The massive disaster has also shifted attitudes in Japan.
A survey carried out by members of the Soka Gakkai student division in the Tohoku region of northern Japan shows significant shifts in young people’s attitudes since the March 11, 2011, “triple disaster” of earthquake, tsunami and nuclear accident.
In a survey of over 500 students at a total of 47 universities and vocational schools in Miyagi, Fukushima and Iwate (the three most directly affected prefectures), as well as Aomori, Akita and Yamagata, respondents stated that their views on the purpose of work, on nuclear power, and the importance of helping others had changed.
When seeking employment, the students’ key purpose had previously been earning money (23.2%). Now it is reported to be “helping others” (18.8%) and “attaining a stable life” (17.7%). Many also indicated that their motivation is now for the sake of the community (16.8%).
When asked on what issues their views had changed, 19.9% of respondents stated that their views on nuclear power had changed (this figure was higher, at 23%, among students from the affected areas), 18.1% indicated a shift in their perspective on the importance of helping others and 17.7% a change in their appreciation for the basics of daily life such as shelter, food and clothing.
When asked if they identified any positive outcome of the March 11 disaster, 45% mentioned the strengthening of links between people. In terms of lessons they had learned, 34.2% stressed the need for disaster preparedness and 21.1% highlighted the importance of caring for others.
To a question about the characteristics of their ideal society, 38.2% identified a society where people can trust and rely on each other.

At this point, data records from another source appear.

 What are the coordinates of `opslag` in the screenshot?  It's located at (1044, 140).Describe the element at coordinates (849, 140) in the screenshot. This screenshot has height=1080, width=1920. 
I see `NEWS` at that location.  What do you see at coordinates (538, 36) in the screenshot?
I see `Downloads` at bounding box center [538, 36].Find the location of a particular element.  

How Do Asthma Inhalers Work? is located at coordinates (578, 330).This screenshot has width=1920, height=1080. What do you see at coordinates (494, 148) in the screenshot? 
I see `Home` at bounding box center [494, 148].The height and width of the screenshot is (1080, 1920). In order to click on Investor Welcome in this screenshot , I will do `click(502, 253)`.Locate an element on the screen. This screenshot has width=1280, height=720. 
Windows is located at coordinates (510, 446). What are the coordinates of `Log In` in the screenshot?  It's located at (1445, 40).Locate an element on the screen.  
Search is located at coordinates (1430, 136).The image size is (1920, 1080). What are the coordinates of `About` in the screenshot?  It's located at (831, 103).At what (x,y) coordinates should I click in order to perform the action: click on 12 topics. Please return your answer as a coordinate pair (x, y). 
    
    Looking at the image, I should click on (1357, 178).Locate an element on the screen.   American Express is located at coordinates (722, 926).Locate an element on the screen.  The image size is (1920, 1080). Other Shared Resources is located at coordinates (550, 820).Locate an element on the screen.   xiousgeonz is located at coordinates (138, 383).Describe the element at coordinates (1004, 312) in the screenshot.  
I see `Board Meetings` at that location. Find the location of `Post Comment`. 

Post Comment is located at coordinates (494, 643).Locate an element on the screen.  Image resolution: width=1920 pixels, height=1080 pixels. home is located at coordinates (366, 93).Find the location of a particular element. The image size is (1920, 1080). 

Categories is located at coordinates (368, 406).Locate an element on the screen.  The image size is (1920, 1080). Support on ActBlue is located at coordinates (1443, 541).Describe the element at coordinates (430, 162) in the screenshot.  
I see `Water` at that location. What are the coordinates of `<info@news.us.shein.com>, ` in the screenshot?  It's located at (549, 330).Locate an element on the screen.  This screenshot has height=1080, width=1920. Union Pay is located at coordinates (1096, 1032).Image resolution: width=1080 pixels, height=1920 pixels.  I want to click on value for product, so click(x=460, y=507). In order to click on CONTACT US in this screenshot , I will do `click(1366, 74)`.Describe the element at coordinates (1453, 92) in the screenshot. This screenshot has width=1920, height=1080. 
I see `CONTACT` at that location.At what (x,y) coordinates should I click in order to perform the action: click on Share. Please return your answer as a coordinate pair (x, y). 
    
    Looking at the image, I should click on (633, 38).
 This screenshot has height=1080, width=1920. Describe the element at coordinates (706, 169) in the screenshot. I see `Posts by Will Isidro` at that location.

Hironobu Nakamura, Soka Gakkai Tohoku student division leader, comments, “Many of our student members have been helping out with relief efforts. They wanted through this survey to listen to and broadcast the voices of their peers. Before the disaster many people were commenting on the lack of human connections in Japanese society. The results clearly indicate how much people value these connections now.”
When asked whether the government had met people’s needs after the disaster, 94% responded that it had not. Of these, 42% highlighted that the government had been slow to act. Questioned about their personal response to the disaster, 41.2% reported that they had engaged in volunteer work, and 27% had given donations.
Professor Toshiaki Muramoto of the Tohoku University Graduate School of Information Sciences, who helped design and supervise the survey, comments, “This is an important survey, and rare in that the students initiated it themselves. Through this disaster, people have learned the importance of trusting and relying on each other. I feel this is extremely important for the future of Japanese society.”
The survey was carried out between July 1 and August 21. In total, 700 students were approached, and 511 completed the survey (73%).